Visiting China (3)

Visited 2008
Part 3
(Read Part 1 here )

I reached my hotel and checked in. It was in Pudong district in a commercial area. After taking some rest I decided to go out to have dinner, though it was dark and quiet outside. Strolled around for a bit and then entered a restaurant. There were not many customers around. Can I have some chips please? I was craving for potatoes. I love potatoes but Chinese are not so much fan of this vegetable. Waiter looked at me and then walked back inside to get someone else, she didn’t understand English. I tried to explain the same to the ‘other’ person; no luck. Chips, fries, potatoes, patatus, batatus, aaloo – nothing seemed to be working! I gave up and resolved to accept whatever they offer me. Eventually the waitress brought something ‘vegetable looking’ with rice. Not many people speak English here and even Chinglish is missing. Ordering food is a big nightmare. The name of a dish tells you nothing, for example “Donkey rolling on the ground”, is the name of a popular snack among Chinese Muslims.

Rolling Donkey Snack

There are many similarities with Pakistan e.g. people will throw litter anywhere (less than Pakistan though), no queuing, speaking loudly, bargaining, corruption, etc. I have even seen people selling train tickets in black outside train station. So corruption does exist here. But the difference is that rulers are largely sincere to their nation (with some exceptions). Former voice Mayor of Beijing was found guilty of corruption relating Olympics; they sentenced him to death, full stop. Two more mayors, Xu Maiyong of Hangzhou city and Jiang Renjie vice mayor of Suzhou city were hanged due to corruption in state funds, property and contracts. Wish it was in Pakistan.

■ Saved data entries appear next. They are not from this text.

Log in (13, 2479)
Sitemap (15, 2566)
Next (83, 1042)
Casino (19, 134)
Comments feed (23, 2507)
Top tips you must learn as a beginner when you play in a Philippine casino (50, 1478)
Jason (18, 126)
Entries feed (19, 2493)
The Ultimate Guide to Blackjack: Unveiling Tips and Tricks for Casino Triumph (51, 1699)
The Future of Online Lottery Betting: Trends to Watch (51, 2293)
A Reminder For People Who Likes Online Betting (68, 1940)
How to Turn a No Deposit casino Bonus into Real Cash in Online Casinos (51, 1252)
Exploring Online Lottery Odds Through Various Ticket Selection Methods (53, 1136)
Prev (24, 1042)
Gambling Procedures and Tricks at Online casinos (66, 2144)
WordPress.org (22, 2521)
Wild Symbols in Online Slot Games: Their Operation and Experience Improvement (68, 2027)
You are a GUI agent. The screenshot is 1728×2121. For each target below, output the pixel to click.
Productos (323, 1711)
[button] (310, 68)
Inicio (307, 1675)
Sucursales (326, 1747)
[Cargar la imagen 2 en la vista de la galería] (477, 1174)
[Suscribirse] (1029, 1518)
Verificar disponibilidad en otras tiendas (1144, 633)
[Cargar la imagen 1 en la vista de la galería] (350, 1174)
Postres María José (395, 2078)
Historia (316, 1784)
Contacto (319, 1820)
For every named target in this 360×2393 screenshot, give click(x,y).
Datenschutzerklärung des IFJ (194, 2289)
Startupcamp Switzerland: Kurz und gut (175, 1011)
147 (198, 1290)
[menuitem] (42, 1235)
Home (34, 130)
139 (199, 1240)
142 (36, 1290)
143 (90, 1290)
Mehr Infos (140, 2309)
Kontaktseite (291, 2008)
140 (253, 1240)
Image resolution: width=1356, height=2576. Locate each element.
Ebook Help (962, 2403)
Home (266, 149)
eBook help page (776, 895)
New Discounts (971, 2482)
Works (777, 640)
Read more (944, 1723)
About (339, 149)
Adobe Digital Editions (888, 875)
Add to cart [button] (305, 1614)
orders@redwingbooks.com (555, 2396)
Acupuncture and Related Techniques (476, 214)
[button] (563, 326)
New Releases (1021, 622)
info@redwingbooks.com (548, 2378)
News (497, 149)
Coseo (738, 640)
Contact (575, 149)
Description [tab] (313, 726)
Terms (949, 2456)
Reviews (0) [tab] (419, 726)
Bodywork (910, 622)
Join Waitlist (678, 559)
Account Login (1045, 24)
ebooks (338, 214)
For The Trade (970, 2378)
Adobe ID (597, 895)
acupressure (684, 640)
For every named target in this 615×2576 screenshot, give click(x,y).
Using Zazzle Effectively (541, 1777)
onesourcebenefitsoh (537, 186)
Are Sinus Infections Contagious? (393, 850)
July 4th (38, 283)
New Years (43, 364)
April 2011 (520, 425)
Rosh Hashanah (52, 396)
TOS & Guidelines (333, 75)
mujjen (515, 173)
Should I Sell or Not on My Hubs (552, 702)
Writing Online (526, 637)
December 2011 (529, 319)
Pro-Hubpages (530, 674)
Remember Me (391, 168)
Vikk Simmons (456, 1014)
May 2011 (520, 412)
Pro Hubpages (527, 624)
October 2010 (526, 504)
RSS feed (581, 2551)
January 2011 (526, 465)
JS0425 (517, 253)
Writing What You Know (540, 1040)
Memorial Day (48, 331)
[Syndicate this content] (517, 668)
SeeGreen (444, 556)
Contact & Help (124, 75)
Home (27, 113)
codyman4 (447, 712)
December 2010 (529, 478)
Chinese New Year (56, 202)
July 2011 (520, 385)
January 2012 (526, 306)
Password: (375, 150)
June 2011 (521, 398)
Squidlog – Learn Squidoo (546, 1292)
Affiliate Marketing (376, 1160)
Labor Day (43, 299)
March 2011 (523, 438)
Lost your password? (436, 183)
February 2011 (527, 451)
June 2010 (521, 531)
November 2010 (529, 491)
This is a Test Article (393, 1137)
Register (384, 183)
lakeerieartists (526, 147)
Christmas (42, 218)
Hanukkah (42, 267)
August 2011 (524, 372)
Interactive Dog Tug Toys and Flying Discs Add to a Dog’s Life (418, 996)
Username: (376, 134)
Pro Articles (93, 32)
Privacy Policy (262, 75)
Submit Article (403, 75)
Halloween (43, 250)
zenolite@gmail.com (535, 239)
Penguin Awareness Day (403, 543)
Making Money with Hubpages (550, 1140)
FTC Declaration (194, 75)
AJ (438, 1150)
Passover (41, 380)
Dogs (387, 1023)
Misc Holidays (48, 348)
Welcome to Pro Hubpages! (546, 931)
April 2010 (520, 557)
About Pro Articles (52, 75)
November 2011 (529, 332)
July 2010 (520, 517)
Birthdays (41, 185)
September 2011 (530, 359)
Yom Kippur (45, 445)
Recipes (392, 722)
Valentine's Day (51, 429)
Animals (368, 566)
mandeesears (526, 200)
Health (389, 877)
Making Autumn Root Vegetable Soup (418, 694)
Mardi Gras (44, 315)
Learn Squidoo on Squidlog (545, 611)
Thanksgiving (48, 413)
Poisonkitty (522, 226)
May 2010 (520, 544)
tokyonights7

Infront of a Beautiful Building - Pudong

You will see very few children because China follows one child policy strictly. But as a result, they have few young and lots of ageing budhay (old). Now government is relaxing this policy and allowing educated people like engineers & doctors to have two children. Rarely a Chinese has a brother or sister, they don’t know how much they are missing on a brother or sister’s love.

Chinese like doing things laboriously, i.e. the most difficult way possible. Take for example when telling someone a number 9, they won’t use nine fingers; rather make a complex gesture (see below). 

Counting Gestures

Talking numbers, Chinese had great interest in mathematics since ages and have quite a few inventions in this field. Such as quadratic equation (uh I hate this, referring to equations not Chinese). But strangely they missed out on ‘zero’. While writing numbers they would leave its place blank showing symbolically a zero value.

I found weighing in China a complex affair too. Opposite to a normal scale with two plates, street vendors use this complex looking weighing device in which item is placed in the only plate and then hanging weight is slid back & forth. I couldn’t figure out how we figure out what the item weighs.

Weighing Scale

Anyway, I came out of my hotel next morning ready to go to work. My Italian & Chinese colleagues were waiting. I was shocked as soon as I came out of hotel. The vast 4 lane roads which were empty last night, were full of cars, buses and an array of endless bicycles & motorcycles; too many to count. It was almost impossible to cross the road. Using my Pakistani expertise I crossed the road carefully. It was much more difficult for the Romeo (let’s call my Italian colleague Romeo; he accompanied me everywhere I visited in China). It was first time for him to be in any Asian country, or more precisely outside Europe. Many more shocks were waiting for him!




We reached our office, dropped our bags and left with the rest of colleagues for breakfast. It was normal for Chinese workers to check into work and then go to office canteen for subsidised breakfast. Chinese office workers tend to work like army; all arrive together, lunch together and leave together. Soon we were standing in a long queue, picking buffet food items from trays. All the things were different from what I was used to – no bread, no milk or yoghurt, no wheat cereals. Instead there was rice porridge, pickled vegetables, dumplings, dim sums, duck eggs and fried buns (one similar to paratha bread became my favourite!). My Chinese colleague Chan (fictitious name) helped me to choose. Chan was my saviour throughout. He accompanied us everywhere and acted as an escort, especially for food. The shock for me was, there was no tea or coffee, and even bigger one, there were no spoons or forks; only chop sticks – aaaah. I bought tea bags, milk powder and started making my own tea, but chop sticks??? Even to eat rice? How did I cope? I will tell you later.